___ Source passage ___

[geeks] Best Vista story I've seen

Wed Feb 21 12:06:11 CST 2007

On Wed, Feb 21, 2007 at 12:43:22PM -0500, Charles Shannon Hendrix wrote:

> I just hate x86 assembly, and wonder if there are techniques you can use in
> vanilla C that help SIMD compilers.

The following is GCC specific (well, IBM may copy these extensions, I
haven't looked into what Sun does).  It will generate code for SSE, 
3D Now, Altivec, and VMX.  It is possible to do VIS, but not for
floating point.

typedef int v4sf __attribute__ ((vector_size (16)));

/* a=b+c, all three arrays must be the same length */
void add_array(int len, float * a, float * b, float * c)
{
  int i;
  for (i=0; i<len - (len%4); i+=4)
    {
      v4sf *av, *bv, *cv;
      av=&(a[i]);
      bv=&(b[i]);
      cv=&(c[i]);
      *av = *bv + *cv;
    }

  for (i=len - (len%4); i<len; i++)
    {
       a[i] = b[i] + c[i];
    }
}

That said, I haven't benchmarked the above code.  I can verify that it
is generating SSE code on this laptop.  However, without turning on a
lot of extra compiler options, I don't know how much of a boost you will
get.

-O3 -msse2 -funroll-loops -fprefetch-loop-arrays -fexpensive-optimizations
 -ffast-math -mfpmath=sse

was what I used.  I didn't specifically test each option individually,
but turning on the latter options didn't do anything significant without
the -O3, and the -O3 doesn't cause it to unroll or prefetch
(prefetching makes a big difference in the other SSE assembly code I
have benchmarked) without the other flags.

I experimented a bit with manual loop unrulling, but it doesn't appear
to be a big difference from reading the disassembly of the compiled
file. 

-- 
Joshua D. Boyd
jdboyd at jdboyd.net
http://www.jdboyd.net/
http://www.joshuaboyd.org/

___ Records supplied ___

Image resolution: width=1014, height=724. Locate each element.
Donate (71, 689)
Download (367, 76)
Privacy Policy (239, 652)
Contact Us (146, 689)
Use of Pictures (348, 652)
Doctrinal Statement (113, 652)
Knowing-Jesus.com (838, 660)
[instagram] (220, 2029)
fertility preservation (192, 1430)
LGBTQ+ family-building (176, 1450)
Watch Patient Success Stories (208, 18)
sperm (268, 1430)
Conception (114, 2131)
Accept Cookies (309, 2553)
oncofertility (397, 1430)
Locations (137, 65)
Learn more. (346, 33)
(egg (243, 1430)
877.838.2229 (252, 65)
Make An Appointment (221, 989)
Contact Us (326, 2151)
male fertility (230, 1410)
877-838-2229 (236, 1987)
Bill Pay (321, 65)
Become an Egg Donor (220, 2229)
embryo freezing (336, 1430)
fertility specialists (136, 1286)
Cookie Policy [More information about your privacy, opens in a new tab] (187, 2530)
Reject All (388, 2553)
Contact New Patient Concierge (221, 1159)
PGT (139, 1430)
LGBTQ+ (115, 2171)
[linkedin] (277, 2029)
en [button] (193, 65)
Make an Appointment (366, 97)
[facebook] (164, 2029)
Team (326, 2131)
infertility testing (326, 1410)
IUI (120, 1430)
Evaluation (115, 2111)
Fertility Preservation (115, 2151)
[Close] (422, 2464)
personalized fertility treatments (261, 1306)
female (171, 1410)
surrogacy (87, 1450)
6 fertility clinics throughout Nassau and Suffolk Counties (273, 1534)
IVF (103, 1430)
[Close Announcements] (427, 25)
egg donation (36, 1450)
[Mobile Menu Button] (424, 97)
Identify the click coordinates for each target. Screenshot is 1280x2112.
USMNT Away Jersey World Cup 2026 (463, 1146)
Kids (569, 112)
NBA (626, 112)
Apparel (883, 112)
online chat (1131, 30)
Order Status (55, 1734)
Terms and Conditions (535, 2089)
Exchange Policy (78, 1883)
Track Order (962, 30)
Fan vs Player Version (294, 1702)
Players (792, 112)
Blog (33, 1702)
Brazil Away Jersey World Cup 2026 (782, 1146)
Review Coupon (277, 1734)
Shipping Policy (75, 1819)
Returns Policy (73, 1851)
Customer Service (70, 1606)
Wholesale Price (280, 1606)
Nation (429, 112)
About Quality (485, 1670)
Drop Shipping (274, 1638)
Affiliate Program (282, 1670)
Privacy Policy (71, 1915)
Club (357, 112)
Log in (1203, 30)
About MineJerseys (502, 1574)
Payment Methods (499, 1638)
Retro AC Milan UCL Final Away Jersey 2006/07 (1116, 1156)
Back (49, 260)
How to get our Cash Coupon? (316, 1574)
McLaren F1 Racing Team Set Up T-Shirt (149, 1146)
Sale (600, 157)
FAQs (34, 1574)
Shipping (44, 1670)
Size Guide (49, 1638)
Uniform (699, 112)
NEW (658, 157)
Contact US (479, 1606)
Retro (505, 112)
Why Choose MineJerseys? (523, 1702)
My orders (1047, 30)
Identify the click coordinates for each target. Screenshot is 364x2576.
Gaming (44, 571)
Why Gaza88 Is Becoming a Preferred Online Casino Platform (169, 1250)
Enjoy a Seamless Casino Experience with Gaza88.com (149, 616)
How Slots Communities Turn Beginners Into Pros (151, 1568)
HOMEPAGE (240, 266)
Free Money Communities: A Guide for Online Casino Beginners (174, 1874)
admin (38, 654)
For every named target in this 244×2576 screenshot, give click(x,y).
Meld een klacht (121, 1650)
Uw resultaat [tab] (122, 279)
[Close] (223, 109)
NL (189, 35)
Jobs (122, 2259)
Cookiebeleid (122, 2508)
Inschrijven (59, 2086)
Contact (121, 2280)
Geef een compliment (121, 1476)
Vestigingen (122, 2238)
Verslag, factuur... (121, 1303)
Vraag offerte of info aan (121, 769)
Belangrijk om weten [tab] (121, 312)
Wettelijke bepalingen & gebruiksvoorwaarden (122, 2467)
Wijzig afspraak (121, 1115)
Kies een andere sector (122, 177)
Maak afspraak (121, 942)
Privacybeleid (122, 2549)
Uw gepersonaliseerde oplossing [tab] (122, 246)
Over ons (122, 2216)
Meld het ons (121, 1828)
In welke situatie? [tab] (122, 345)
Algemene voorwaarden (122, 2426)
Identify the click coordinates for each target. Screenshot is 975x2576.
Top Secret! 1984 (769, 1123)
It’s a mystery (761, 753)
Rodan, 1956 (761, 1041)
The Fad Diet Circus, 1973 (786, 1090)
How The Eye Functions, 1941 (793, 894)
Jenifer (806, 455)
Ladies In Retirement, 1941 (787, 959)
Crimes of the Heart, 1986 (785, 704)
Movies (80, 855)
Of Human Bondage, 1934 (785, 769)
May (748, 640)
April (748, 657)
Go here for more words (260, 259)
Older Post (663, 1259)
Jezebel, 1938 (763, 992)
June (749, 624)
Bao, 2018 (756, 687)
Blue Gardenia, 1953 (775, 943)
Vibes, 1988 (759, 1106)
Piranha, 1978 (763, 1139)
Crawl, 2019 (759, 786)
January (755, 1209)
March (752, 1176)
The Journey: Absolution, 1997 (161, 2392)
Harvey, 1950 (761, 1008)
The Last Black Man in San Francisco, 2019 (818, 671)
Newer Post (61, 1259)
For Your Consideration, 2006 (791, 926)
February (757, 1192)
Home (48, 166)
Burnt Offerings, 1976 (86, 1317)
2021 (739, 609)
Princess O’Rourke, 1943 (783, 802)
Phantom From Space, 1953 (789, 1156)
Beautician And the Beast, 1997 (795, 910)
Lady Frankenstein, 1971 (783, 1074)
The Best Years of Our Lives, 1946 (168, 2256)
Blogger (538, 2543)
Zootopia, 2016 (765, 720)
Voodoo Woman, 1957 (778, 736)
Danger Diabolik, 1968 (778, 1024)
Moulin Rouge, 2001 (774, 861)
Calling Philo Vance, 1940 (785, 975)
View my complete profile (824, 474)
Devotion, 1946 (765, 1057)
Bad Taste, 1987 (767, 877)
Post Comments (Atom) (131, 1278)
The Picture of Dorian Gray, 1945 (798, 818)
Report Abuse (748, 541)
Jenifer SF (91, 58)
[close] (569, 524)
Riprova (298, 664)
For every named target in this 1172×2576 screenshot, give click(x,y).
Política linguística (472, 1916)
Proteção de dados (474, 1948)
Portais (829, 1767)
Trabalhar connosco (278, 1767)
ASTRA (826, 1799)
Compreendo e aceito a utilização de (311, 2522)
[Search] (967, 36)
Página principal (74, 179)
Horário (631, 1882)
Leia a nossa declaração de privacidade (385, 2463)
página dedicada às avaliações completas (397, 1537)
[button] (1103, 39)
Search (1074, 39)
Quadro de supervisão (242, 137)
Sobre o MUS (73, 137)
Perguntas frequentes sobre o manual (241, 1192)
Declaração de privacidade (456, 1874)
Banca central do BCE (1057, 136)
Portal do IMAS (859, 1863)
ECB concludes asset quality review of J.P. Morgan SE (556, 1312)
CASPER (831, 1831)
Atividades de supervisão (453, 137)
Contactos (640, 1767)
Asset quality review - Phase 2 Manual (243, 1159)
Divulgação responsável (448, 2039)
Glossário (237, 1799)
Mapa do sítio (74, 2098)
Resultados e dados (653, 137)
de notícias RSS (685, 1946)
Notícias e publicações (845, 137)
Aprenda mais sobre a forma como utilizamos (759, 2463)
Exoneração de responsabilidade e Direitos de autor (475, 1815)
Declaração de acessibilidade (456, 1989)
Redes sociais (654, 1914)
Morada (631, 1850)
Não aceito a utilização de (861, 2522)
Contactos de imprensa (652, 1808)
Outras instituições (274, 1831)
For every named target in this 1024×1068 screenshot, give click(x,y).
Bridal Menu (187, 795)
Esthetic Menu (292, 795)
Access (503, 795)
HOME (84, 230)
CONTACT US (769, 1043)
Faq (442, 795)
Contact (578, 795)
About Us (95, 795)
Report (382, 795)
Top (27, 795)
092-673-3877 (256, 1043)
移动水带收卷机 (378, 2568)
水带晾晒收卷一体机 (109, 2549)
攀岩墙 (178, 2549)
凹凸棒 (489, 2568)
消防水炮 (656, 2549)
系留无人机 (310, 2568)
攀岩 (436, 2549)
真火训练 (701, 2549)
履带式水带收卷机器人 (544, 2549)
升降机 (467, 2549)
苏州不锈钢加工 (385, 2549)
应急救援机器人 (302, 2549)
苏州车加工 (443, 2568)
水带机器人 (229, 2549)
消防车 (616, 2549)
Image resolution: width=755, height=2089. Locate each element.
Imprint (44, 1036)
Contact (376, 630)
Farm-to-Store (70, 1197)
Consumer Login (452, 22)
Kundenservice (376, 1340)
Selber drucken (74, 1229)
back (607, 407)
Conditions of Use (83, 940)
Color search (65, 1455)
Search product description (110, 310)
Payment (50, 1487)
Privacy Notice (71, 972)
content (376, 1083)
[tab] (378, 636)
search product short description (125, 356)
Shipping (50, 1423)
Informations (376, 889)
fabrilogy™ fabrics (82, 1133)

___

■ Exercise task 1
Decide whether each statement agrees with the GCC vector extensions post. Answer yes or no and quote the words that settle it.
(a) The writer has benchmarked the add_array code.
(b) The approach can produce VIS code for floating point.
(c) Prefetching made a big difference in other SSE assembly code the writer benchmarked.
■ Exercise task 2
Using the GCC vector extensions post, answer each question briefly.
(a) What value is given to vector_size in the typedef?
(b) Which flag, without the other flags, does not cause unrolling or prefetching?
(c) What did the writer read to judge the effect of manual loop unrolling?
■ Exercise task 3
Repeat the part of the GCC vector extensions post that begins at the words "The following is" and stops after "b, float * c)".
Rely only on the GCC vector extensions post here.

■ Written response 1
(a) No: "I haven't benchmarked the above code."
(b) No: "It is possible to do VIS, but not for floating point."
(c) Yes: "prefetching makes a big difference in the other SSE assembly code I have benchmarked"

■ Written response 2
(a) 16
(b) -O3
(c) The disassembly of the compiled file

■ Written response 3
The following is GCC specific (well, IBM may copy these extensions, I
haven't looked into what Sun does).  It will generate code for SSE, 
3D Now, Altivec, and VMX.  It is possible to do VIS, but not for
floating point.

typedef int v4sf __attribute__ ((vector_size (16)));

/* a=b+c, all three arrays must be the same length */
void add_array(int len, float * a, float * b, float * c)